Evidently, rehabilitation of slum dwellers from the city to faraway tenements in the outskirts is not just about uprooting them from their traditional homes, but also about severing ties that have been in existence for many years.

M. Saraswathi, who collects garbage in Semmencherry, laments that life has taken an unhappy turn. “Earlier, a monthly income of Rs. 500 as domestic help was enough to support the family. My employer used to give us food and pay my children's school fees when required,” she says. “Now, my husband drinks all the time and my daughters have dropped out of school.”

There is nothing in the vicinity of Semmencherry – a dusty road off Rajiv Gandhi Salai takes you to what looks like a ‘gated community' for the poor, away from the heart of the city. A recent survey conducted by Thozhamai, a resource agency for human rights, found that the area is home to an equal proportion of displaced persons from both North (58 per cent) and South (42 per cent) Chennai.

While world over, in-situ development is being considered ideal, the lack of space within the city to rehabilitate the slum dwellers is often cited as the reason for it not being implemented in Chennai.

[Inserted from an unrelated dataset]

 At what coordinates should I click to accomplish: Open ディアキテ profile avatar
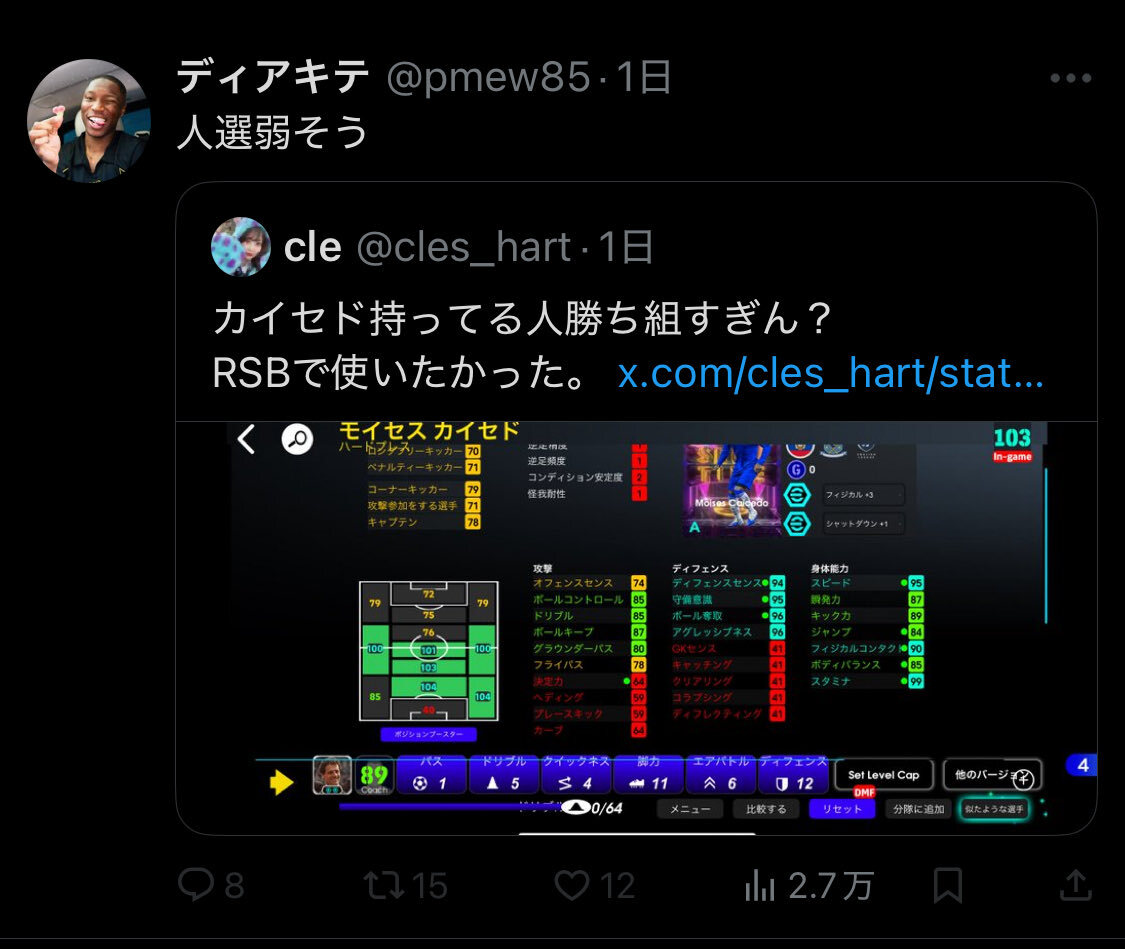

K. Shanmugavelayutham, co-ordinator, Chennai Slum Dweller Rise Movement, says a similar resettlement project in Kannagi Nagar is considered a failure since many have come back to the city, leaving behind the houses allotted to them.

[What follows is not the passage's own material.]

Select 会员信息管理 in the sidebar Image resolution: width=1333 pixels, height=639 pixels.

“Those who continue to live in the resettlement colonies, face stigma and often do not find employment in the newly emerging companies in the vicinity.”

Many have clearly lost their livelihood in making this transition, while others have had to change professions. Of the 750 families that were surveyed, 76 per cent of them said their main problem was travelling long distances for employment and 34 per cent said they travel between 21 and 30 km to work.

What about school-going children? “I am planning to shift to a school nearby,” says M. Rekha. For the last two years, her journey that begins at 6 a.m. to her current school in Chetpet every morning, is taking a toll on the 13-year-old. Parents say that children are so exhausted that they sometimes fall asleep on the bus, missing their stop and ending up in places such as Kelambakkam.

Others like A. Suganya tried to break the long commute by enrolling in the local school but were unhappy with the quality of education imparted. “When I studied there, students of classes IX and X were combined, benches were inadequate, and teaching was mediocre,” says the dropout, who now works in a theatre nearby.

The stories shared by the residents of Semmencherry's tenements are similar to of people in Kannagi Nagar – bad roads, poor healthcare facilities, irregular water supply, overflowing sewage, erratic power supply and an insufficient graveyard.

Since moving out is not an option for residents, some have decided to make the best of their situations. “I work in an industrial park nearby,” says A. Revathi, who along with five others from her neighbourhood, travels every day for housekeeping work at I.T. Companies and industrial estates. “We get paid Rs. 4,500 per month which was more that what I used to earn in the city,” she says.

Others have tried their hand at entrepreneurship. Desamma Kabali and 42 other women, members of a self-help group, have chosen an eco-friendly way to make a living – manufacturing organic manure and earn Rs. 3,500 a month.

As the city gears up for another resettlement drive in Perumbakkam, where 16,000 families are to be relocated, government agencies may want to take some lessons from the experiences of residents in Semmenchery and Kannagi Nagar.